Document allowedOrigins caveat for endowment:rpc (MetaMask#1042)

kongali1720 · Dec 6, 2023 · 95e4221 · 95e4221
1 parent 690b2d7
commit 95e4221
Showing 1 changed file with 23 additions and 0 deletions.
diff --git a/snaps/reference/permissions.md b/snaps/reference/permissions.md
@@ -138,6 +138,29 @@ Specify this permission in the manifest file as follows:
 }
 ```
 
+Alternatively, you can specify the caveat `allowedOrigins` to restrict requests to specific domains or Snap IDs. 
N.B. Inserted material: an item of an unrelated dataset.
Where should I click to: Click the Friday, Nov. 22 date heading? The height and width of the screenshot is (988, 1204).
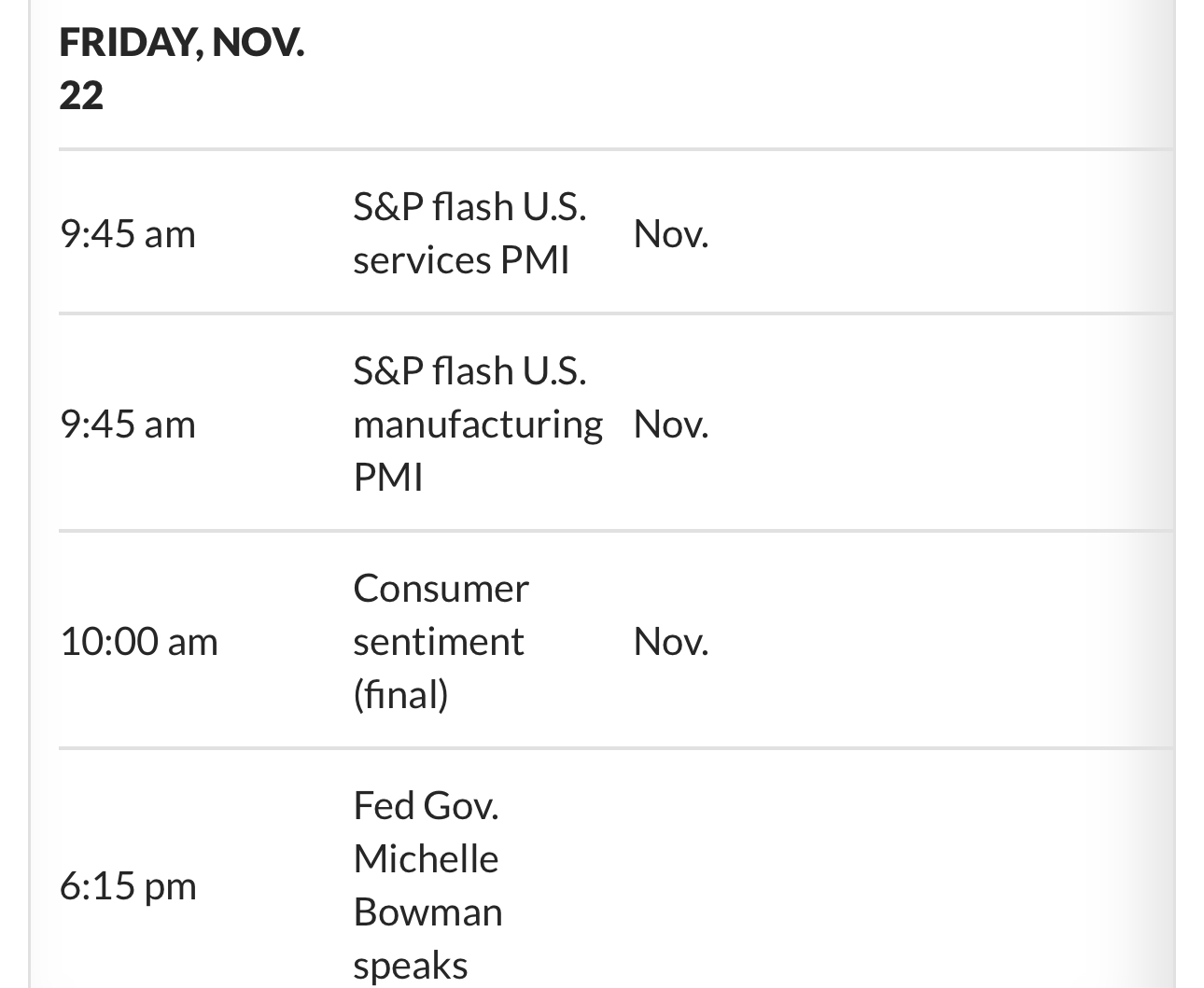tap(181, 69)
+Calls from any other origins will be rejected. 
+
+Specify this caveat in the manifest file as follows: 
+
+```json
+{
+  "initialPermissions": {
+    "endowment:rpc": { 
+      "allowedOrigins": [
+        "metamask.io", 
+        "consensys.io",
+        "npm:@metamask/example-snap"
+      ] 
+    }
+  }
+}
+```
+
+:::note
+If you specify `allowedOrigins`, you should not specify `dapps` or `snaps`. 
+:::
+
 ### endowment:transaction-insight
 
 To provide transaction insights, a Snap must request the `endowment:transaction-insight` permission.